L’orgoglio di chiamarsi Mussini

libretto personale di Fiorentino Mussini Nel 1961 avevo 13 anni, frugando tra le vecchie fotografie, ritrovate in una vecchia scatola di cartone posta sull’armadio della camera da letto dei miei genitori, ritrovai un vecchio documento del 18 Dicembre 1945. Era il libretto personale di Fiorentino Mussini detto Tino", Partigiano della Brigata "Gramigna" Divisione "Aliotta", nome di battaglia "Nevo".
Un fremito mi colse per tutto il corpo: come studente di terza media stavo studiando la 2º guerra mondiale ed in particolare gli eventi posteriori all’armistizio del 1943, avevo un primo attore di quell’evento in casa. Quella sera pretesi da mio padre il racconto della sua esperienza. Con non poca commozione mio padre cominciò a ricordare:

«Il movimento partigiano di Castelletto di Branduzzo nacque per volontà di Giovanni Mussini (lontano parente) e Battista Longhi. Era la sera dell’8 Marzo 1944, noncuranti di gravi pericoli e delle mortali conseguenze, Mussini Giovanni, Longhi Battista, Rota Pietro, Luini Ferruccio, Comini Giuseppe e Vaiani Pietro in una seduta segreta proclamarono costituita la cellula comunista di Castelletto di Branduzzo. Giovanni Mussini A questa cellula aderirono subito un gruppo di giovanissimi: io, Savi Candido, Casarini Sandro, Cazzola Mario, Bernini Ambrogio, Boatti Natalino, Olivati Nello ed un gruppetto di anziani: Civaldi Celso, Barbieri Giuseppe, Cibrelli Francesco, Valdata Ernesto e Mombelli Attilio.
Decidemmo di formare squadre di volontari per cercare di opporsi ai nazifascisti che spadroneggiavano nelle nostre strade, e soprattutto per fermare gli omicidi della famigerata SICHERHEITS di Fiorentini ( la " Gestapo italiana).
Pietro RotaLe armi ce le procurammo disarmando elementi sparsi delle Brigate nere, delle forze repubblichine e dei tedeschi. Nelle azioni effettuate nell’intorno di Castelletto gli amici Rota e Olivati furono i più coraggiosi.

Dettagli del compito => Puoi continuare il racconto sui partigiani di Castelletto di Branduzzo scrivendone il seguito dopo l'ultima frase?

Dati forniti =>
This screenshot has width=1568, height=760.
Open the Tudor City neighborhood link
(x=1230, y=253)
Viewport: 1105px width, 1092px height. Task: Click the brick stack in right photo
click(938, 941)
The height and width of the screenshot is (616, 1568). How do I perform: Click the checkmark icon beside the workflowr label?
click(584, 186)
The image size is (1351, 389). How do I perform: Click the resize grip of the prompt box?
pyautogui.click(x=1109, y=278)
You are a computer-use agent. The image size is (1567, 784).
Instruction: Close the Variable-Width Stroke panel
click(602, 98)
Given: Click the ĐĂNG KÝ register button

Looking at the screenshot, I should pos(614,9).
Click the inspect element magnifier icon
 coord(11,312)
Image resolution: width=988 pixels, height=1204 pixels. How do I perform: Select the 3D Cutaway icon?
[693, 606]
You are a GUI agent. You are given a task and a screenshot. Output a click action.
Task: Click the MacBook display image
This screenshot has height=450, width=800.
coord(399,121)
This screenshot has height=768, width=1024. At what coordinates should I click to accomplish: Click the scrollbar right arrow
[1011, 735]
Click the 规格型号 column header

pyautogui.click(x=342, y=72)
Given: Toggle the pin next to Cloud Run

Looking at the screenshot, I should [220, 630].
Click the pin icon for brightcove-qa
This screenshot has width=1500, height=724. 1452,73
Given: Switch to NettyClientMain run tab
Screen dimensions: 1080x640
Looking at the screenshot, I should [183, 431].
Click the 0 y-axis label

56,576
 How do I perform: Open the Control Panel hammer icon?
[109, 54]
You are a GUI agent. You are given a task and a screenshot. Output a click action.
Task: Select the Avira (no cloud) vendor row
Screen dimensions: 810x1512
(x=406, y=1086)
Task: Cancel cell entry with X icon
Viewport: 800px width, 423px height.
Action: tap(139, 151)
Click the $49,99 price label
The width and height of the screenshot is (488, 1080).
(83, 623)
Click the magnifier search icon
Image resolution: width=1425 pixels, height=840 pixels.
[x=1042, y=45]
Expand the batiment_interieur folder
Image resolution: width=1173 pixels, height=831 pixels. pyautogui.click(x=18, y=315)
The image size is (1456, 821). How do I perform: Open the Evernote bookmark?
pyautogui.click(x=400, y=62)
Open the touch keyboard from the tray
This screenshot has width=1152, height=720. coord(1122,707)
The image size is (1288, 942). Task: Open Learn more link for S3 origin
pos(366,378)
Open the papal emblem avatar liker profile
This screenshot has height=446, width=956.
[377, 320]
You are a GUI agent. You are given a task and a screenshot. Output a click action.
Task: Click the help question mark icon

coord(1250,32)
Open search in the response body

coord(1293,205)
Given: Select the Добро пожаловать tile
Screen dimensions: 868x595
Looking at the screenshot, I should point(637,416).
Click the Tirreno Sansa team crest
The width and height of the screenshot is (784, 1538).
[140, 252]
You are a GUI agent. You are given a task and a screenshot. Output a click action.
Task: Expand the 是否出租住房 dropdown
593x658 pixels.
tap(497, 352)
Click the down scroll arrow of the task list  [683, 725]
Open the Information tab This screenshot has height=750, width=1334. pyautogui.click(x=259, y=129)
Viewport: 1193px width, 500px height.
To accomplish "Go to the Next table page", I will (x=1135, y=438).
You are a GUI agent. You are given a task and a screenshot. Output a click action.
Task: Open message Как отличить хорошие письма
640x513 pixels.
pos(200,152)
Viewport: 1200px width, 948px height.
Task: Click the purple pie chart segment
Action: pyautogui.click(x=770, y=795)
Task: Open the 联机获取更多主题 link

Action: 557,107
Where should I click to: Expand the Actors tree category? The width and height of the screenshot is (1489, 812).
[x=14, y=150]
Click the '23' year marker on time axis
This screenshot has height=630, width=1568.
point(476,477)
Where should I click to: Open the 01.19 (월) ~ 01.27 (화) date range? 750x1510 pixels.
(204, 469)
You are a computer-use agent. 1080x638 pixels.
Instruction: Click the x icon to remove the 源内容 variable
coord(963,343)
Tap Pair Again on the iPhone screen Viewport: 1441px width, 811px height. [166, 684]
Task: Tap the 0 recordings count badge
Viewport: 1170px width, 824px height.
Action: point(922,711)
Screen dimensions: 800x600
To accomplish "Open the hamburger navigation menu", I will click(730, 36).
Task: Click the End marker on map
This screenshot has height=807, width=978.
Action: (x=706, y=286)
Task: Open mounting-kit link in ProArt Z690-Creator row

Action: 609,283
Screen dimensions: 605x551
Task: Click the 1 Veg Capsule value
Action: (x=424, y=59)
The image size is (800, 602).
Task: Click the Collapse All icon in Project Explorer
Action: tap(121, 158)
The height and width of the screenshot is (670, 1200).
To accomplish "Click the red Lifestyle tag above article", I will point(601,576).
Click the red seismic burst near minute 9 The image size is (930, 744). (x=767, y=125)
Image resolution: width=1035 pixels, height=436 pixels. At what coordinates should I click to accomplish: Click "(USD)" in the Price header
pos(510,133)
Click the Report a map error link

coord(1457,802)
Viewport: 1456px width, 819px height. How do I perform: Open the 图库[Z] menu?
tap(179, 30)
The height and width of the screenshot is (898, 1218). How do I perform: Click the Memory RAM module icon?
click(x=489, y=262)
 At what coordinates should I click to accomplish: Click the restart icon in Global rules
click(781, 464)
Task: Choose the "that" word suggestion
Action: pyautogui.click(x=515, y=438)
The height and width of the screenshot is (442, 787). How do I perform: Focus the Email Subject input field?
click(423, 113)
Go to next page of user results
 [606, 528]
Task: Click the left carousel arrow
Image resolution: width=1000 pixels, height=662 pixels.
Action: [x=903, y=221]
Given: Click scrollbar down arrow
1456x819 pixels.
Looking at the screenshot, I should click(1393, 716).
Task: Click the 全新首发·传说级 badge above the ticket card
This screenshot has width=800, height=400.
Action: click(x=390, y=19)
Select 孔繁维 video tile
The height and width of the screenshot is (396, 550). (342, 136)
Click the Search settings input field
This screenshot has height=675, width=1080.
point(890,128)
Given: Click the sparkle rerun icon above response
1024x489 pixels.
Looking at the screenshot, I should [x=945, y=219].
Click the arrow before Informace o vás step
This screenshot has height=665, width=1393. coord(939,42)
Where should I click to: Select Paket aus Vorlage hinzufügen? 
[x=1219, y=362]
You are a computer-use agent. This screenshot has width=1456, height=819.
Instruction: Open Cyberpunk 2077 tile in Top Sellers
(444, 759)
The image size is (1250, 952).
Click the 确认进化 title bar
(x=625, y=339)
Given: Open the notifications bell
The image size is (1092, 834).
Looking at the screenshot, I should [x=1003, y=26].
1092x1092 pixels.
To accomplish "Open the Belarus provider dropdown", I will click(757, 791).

Risposta =>
Verso la fine dell’Agosto aderii con tutti gli altri compagni alla Brigata S.A.P. "Gramigna" (la 115º Garibaldina). Comandante era Baldissarri Carlo ("Carletto")* * *, Vice Comandante Gabetta Ermanno "Sandri"
[ndr: una delle 3 Medaglie d’oro al Valor Militare iriensi].
Ci trovammo anche un motto di battaglia - "Lotta decisa sino alla morte" -. Anche la mamma, allora la mia giovanissima fidanzatina, per starmi vicino divenne una nostra portaordini, Purtroppo […] »

 

A questo punto gli occhi di mio padre diventarono lucidi, mia madre, che gli stava accanto, lo abbracciò e lo convinse a continuare:

«[…] il 4 Dicembre 1944 nel "Caffè Croce" Casarini, Savi e Bernini furono catturati dagli sgherri dalla Sicherheits, torturati ed uccisi. Solo per un miracolo mi salvai dalle camicie nere, mi passarono accanto sulla strada e non mi riconobbero. Le camicie nere andarono a Valle Botta, dal nonno, a cercarmi. Lo picchiarono a sangue. Poi andarono nel mio negozio di parrucchiere e lo distrussero completamente.

La domenica successiva Longhi, Civardi e Barbieri, furono prelevati dalle loro case, portati nel Castello di Cigognola e barbaramente uccisi dopo inenarrabili torture. La Sicherheits stilò l’elenco dei ricercati a morte: Io, Luini, Gabetta, Mussini Giovanni, Rota, Montagna, Milanesi, Olivati, Parrocchetti, Vitali e Gabba.
Nel Novembre ci fu un rastrellamento terribile che ci impedì di raggiungere le colline. In sei ci rifugiammo in una casupola tra i campi di Verretto. Nemmeno la mamma, che abitava proprio a Verretto con la nonna, sapeva che eravamo così vicini»
.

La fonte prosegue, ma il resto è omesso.